The EU’s General Data Protection Regulation (GDPR) is set to take effect within the UK from 25 May 2018. GDPR is aimed at unifying data protection across the EU Member States whilst increasing the data rights of individuals and placing more obligations on those who process data.
The GDPR requires some businesses to appoint a data protection officer (DPO) in certain circumstances. The Information Commissioner’s Officer (ICO) and the Law Society have released guidance on appointing a DPO to help organisations with this process.
Under the GDPR, employers will have to appoint a DPO where they:
- Are a public authority;
- Carry out large scale systematic monitoring of individuals (such as tracking of online behaviour); or
- Carry out large scale processing of special categories of data or data concerning criminal convictions and offences.
Under the GDPR, DPOs will be responsible, as a minimum, for:
- Informing and advising the business and its employees about obligations under the GDPR and data protection laws;
- Monitoring compliance with the GDPR and data protection laws, including carrying out internal training, conducting audits and managing activities; and
- Being the notified person for individuals and regulatory authorities to contact first with regards to GDPR and data protection laws.

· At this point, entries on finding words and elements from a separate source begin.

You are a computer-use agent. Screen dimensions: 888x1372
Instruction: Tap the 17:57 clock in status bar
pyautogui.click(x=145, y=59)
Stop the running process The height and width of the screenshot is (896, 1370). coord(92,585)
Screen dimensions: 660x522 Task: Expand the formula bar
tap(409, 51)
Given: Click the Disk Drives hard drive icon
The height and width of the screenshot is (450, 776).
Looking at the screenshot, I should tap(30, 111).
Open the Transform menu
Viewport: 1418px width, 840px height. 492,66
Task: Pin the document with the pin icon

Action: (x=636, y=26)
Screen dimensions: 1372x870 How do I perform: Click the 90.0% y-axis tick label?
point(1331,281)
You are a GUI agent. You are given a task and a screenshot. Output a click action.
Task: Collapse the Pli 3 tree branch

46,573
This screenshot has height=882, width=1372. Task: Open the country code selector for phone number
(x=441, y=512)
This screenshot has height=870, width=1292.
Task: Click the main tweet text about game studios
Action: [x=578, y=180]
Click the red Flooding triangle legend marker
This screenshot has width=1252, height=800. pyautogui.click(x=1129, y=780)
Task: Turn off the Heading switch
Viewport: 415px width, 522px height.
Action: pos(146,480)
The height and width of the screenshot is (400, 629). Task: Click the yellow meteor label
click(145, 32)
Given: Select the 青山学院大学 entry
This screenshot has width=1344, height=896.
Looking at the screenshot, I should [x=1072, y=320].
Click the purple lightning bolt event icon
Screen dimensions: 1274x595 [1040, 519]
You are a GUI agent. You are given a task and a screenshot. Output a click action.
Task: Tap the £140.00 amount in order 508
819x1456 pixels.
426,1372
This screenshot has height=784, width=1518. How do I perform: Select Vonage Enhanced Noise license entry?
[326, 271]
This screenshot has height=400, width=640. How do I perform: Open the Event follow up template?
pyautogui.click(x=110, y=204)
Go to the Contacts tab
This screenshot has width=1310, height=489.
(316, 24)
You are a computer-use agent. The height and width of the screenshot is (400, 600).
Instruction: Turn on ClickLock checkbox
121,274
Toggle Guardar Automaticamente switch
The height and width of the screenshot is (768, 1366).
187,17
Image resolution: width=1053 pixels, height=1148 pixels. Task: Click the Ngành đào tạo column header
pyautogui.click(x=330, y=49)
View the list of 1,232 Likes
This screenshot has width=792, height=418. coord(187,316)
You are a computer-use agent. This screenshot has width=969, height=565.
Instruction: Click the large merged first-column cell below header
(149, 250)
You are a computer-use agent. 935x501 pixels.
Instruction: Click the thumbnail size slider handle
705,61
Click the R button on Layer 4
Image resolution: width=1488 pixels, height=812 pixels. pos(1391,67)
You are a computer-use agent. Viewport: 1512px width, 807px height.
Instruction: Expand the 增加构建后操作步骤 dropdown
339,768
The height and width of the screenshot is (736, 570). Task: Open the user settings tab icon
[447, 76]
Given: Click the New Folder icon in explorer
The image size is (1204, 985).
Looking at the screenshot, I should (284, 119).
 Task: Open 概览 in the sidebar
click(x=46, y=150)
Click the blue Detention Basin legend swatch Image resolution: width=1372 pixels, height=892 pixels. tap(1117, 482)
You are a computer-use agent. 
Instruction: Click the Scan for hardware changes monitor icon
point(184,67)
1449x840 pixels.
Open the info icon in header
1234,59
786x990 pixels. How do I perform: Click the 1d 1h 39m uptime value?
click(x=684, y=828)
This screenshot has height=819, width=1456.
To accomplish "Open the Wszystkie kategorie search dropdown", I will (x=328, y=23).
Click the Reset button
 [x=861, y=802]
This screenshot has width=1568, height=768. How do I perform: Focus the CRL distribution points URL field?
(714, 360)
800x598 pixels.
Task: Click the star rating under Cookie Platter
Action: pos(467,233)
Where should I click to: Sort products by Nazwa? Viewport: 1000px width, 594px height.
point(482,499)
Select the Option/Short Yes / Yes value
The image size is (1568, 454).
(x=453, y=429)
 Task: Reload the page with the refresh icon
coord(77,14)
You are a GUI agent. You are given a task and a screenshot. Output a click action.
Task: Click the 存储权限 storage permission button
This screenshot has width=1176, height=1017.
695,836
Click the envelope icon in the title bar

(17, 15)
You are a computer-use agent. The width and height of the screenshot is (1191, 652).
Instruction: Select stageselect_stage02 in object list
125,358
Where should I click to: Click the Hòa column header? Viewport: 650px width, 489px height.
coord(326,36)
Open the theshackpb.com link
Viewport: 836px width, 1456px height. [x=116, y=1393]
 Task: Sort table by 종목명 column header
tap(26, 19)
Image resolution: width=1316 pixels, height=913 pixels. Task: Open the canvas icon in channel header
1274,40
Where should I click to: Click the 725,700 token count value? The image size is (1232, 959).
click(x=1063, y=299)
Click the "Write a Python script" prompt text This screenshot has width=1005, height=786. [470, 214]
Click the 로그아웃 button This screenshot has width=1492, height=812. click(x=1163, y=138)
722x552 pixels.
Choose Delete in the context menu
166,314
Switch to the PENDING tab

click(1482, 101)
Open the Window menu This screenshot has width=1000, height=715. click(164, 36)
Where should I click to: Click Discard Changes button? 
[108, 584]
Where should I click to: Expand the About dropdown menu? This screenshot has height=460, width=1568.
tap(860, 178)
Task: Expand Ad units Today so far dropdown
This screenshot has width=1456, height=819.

Although the GDPR outlines circumstances where organisations have to appoint a DPO, employers can choose to voluntarily appoint a DPO. The Law Society advises it will be good practice to have a DPO and will be a useful way of showing the organisation’s commitment to meeting compliance obligations.
Importantly, the DPO does not have to be a new member of staff. The role of DPO can be allocated to an existing employee so long as there is not a conflict of interests between the employee’s current duties and the duties of the DPO. The Law Society suggests employers should consider if the individual has appropriate levels of expertise, knowledge and resources to carry out DPO duties, taking in to account the type of processing carried out by the organisation.
Appointing a DPO will meet the requirements under GDPR and will help organisations achieve compliance with their data protection obligations. It’s important to remember, however, that DPOs will not be deemed to be personally responsible where the organisation fails to meet GDPR obligations. The liability for a breach will remain with the organisation, therefore, its imperative the DPO is given sufficient resources, training and support to help the business achieve full compliance.